DATA FOR PROCESSING Start Marker

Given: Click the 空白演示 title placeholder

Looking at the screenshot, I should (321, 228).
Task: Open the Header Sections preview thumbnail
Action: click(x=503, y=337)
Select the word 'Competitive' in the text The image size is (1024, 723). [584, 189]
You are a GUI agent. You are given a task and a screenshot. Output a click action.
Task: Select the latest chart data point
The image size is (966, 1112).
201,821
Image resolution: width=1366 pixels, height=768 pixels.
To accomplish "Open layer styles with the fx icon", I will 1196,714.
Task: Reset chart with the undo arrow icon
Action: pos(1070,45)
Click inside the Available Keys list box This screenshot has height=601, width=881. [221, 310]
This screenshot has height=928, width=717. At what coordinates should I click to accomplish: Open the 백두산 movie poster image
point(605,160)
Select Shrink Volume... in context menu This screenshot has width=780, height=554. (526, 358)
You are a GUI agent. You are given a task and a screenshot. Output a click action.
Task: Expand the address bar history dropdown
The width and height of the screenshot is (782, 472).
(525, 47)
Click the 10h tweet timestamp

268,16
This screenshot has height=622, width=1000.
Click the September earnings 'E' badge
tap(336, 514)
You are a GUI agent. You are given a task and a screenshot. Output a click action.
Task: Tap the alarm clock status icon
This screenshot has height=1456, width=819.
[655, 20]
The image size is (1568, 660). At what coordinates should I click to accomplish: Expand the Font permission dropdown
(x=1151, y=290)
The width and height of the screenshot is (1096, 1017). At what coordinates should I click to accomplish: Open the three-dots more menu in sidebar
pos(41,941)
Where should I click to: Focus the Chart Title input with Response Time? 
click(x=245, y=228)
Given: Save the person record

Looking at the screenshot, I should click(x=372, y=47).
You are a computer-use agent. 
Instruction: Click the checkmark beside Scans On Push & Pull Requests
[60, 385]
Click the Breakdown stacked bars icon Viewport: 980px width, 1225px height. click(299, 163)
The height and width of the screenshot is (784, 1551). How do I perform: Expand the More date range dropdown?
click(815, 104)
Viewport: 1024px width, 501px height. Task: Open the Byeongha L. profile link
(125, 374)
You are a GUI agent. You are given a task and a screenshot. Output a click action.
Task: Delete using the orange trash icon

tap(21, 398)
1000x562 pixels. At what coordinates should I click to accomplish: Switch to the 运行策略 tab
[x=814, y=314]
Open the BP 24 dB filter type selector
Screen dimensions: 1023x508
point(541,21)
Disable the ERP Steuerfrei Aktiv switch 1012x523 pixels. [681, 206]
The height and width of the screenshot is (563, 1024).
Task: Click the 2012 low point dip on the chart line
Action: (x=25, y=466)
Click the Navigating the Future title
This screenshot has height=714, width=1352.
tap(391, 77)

DATA FOR PROCESSING End Marker

PROBLEM TO SOLVE: Please reproduce the records above in their entirety, exactly as given.

YOUR SOLUTION:
Given: Click the 空白演示 title placeholder

Looking at the screenshot, I should (321, 228).
Task: Open the Header Sections preview thumbnail
Action: click(x=503, y=337)
Select the word 'Competitive' in the text The image size is (1024, 723). [584, 189]
You are a GUI agent. You are given a task and a screenshot. Output a click action.
Task: Select the latest chart data point
The image size is (966, 1112).
201,821
Image resolution: width=1366 pixels, height=768 pixels.
To accomplish "Open layer styles with the fx icon", I will 1196,714.
Task: Reset chart with the undo arrow icon
Action: pos(1070,45)
Click inside the Available Keys list box This screenshot has height=601, width=881. [221, 310]
This screenshot has height=928, width=717. At what coordinates should I click to accomplish: Open the 백두산 movie poster image
point(605,160)
Select Shrink Volume... in context menu This screenshot has width=780, height=554. (526, 358)
You are a GUI agent. You are given a task and a screenshot. Output a click action.
Task: Expand the address bar history dropdown
The width and height of the screenshot is (782, 472).
(525, 47)
Click the 10h tweet timestamp

268,16
This screenshot has height=622, width=1000.
Click the September earnings 'E' badge
tap(336, 514)
You are a GUI agent. You are given a task and a screenshot. Output a click action.
Task: Tap the alarm clock status icon
This screenshot has height=1456, width=819.
[655, 20]
The image size is (1568, 660). At what coordinates should I click to accomplish: Expand the Font permission dropdown
(x=1151, y=290)
The width and height of the screenshot is (1096, 1017). At what coordinates should I click to accomplish: Open the three-dots more menu in sidebar
pos(41,941)
Where should I click to: Focus the Chart Title input with Response Time? 
click(x=245, y=228)
Given: Save the person record

Looking at the screenshot, I should click(x=372, y=47).
You are a computer-use agent. 
Instruction: Click the checkmark beside Scans On Push & Pull Requests
[60, 385]
Click the Breakdown stacked bars icon Viewport: 980px width, 1225px height. click(299, 163)
The height and width of the screenshot is (784, 1551). How do I perform: Expand the More date range dropdown?
click(815, 104)
Viewport: 1024px width, 501px height. Task: Open the Byeongha L. profile link
(125, 374)
You are a GUI agent. You are given a task and a screenshot. Output a click action.
Task: Delete using the orange trash icon

tap(21, 398)
1000x562 pixels. At what coordinates should I click to accomplish: Switch to the 运行策略 tab
[x=814, y=314]
Open the BP 24 dB filter type selector
Screen dimensions: 1023x508
point(541,21)
Disable the ERP Steuerfrei Aktiv switch 1012x523 pixels. [681, 206]
The height and width of the screenshot is (563, 1024).
Task: Click the 2012 low point dip on the chart line
Action: (x=25, y=466)
Click the Navigating the Future title
This screenshot has height=714, width=1352.
tap(391, 77)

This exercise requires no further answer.